U.S. Advisory Commission on Public Diplomacy
The ACPD is a bipartisan panel created by Congress in 1948 to appraise all U.S. government efforts to understand, inform, and influence foreign publics. The Commission reports on and makes recommendations to improve the public diplomacy functions vested in U.S. government entities such as the Department of State, the U.S. Agency for Global Media, and other interagency partners.
This ACPD special report on Public Diplomacy and the New “Old” War: Countering State-Sponsored Disinformation assesses recent State Department and U.S. Agency for Global Media efforts to address a sophisticated array of technology-enabled, information-based threats to national security. Disinformation, or the manipulation and dissemination of information to adversely influence public perceptions and behaviors, has emerged as a major destabilizing force in the global information space. These sophisticated threats weaken state credibility, perpetuate destabilizing narratives about national identity and values, and, most dangerously, erode public confidence in democratic institutions.

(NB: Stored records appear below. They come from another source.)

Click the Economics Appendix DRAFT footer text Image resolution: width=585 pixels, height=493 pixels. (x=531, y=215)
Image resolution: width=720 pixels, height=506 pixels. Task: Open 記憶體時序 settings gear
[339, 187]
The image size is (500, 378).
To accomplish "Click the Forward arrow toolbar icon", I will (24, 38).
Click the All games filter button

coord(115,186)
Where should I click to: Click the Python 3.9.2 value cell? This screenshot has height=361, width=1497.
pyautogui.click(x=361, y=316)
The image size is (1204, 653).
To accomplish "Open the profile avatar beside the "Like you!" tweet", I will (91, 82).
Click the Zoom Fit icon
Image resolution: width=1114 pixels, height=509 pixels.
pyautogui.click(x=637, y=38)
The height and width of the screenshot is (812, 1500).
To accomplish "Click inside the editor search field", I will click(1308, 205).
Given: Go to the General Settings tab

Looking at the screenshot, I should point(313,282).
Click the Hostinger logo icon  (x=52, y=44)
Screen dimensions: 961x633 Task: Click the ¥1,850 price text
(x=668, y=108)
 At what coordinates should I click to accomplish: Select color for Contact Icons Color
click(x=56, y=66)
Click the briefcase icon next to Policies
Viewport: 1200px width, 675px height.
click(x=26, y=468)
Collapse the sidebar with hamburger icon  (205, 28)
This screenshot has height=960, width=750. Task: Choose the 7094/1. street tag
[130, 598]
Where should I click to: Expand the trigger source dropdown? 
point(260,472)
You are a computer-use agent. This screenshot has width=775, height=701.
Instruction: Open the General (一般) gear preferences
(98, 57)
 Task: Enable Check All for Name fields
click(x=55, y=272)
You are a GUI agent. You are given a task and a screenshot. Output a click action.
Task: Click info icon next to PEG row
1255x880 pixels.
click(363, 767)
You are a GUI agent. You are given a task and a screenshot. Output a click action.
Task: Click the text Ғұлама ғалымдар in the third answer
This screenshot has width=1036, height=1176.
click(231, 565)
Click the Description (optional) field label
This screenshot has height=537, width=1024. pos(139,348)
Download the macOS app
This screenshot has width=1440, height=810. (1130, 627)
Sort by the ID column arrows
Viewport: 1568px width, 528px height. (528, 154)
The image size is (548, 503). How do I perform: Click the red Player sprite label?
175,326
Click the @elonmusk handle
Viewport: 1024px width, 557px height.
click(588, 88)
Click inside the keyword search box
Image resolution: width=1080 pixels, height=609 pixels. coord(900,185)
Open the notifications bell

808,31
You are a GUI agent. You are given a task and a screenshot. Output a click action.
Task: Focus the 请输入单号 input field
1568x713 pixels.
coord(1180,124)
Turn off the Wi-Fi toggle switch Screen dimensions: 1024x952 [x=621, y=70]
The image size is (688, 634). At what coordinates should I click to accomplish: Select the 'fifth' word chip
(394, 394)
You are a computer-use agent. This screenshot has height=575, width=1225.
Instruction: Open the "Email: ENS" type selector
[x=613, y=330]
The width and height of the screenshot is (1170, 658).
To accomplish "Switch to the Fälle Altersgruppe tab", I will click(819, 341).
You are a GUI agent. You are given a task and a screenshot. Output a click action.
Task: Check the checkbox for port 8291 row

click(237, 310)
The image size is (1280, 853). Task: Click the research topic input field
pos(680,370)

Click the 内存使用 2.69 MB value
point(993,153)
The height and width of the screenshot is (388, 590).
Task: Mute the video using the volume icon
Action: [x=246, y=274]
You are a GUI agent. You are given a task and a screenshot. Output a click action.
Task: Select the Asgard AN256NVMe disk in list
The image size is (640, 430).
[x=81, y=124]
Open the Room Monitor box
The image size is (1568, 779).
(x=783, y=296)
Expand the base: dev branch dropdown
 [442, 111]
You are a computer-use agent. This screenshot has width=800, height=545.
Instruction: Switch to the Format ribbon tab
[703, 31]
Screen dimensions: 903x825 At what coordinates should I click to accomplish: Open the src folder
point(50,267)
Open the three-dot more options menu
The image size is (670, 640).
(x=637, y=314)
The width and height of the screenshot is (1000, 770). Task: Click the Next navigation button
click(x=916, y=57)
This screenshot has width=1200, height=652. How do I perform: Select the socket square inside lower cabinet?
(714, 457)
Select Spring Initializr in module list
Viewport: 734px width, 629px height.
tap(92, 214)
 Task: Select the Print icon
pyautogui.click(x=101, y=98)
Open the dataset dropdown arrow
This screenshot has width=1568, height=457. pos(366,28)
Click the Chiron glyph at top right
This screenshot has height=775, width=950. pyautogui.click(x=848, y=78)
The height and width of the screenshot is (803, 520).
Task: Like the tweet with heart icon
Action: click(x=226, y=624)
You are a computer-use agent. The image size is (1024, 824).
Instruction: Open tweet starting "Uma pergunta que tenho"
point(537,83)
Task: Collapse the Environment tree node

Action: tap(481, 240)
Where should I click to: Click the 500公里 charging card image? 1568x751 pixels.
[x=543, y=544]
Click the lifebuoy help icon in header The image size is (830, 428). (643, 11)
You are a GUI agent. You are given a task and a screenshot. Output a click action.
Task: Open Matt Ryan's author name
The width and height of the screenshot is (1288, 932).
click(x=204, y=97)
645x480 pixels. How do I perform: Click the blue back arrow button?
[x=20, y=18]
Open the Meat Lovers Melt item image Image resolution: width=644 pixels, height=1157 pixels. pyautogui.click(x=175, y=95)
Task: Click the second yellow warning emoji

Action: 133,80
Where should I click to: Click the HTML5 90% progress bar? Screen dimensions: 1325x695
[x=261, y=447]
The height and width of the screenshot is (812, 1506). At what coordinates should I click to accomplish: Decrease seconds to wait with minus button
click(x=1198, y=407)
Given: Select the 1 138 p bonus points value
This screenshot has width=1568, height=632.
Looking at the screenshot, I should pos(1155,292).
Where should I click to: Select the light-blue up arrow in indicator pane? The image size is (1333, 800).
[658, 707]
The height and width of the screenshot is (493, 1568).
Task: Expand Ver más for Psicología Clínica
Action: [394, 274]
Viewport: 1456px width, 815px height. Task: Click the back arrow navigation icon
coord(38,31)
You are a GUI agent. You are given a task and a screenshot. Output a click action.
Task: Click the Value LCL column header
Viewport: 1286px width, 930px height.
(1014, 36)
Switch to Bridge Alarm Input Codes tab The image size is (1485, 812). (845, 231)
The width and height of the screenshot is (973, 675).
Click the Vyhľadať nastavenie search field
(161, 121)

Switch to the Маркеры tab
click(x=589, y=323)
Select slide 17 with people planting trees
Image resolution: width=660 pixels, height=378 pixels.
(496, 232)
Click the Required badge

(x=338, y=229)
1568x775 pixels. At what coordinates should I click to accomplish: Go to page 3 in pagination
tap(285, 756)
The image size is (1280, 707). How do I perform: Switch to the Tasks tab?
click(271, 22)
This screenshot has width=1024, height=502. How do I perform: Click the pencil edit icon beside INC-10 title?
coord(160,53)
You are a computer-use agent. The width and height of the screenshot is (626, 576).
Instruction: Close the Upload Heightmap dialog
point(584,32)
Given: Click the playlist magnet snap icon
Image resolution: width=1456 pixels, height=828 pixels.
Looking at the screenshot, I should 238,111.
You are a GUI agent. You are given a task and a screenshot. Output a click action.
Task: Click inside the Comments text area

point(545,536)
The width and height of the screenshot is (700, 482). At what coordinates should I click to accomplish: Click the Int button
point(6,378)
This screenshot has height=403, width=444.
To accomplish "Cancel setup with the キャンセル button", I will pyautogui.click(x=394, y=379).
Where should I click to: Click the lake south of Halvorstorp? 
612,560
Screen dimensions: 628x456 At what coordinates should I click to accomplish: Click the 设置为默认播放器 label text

Based on targeted surveys and data calls as well as interviews with public diplomacy practitioners and researchers in Washington and the field, this report offers a unique diagnostic assessment of public diplomacy efforts to counter disinformation effects. In addition to evaluating program coordination and resource distribution, this report also provides select U.S. embassy and host country perspectives on counter disinformation program implementation and impacts. Finally, the report offers a set of recommendations to improve deterrence and strengthen resilience to malign influence campaigns.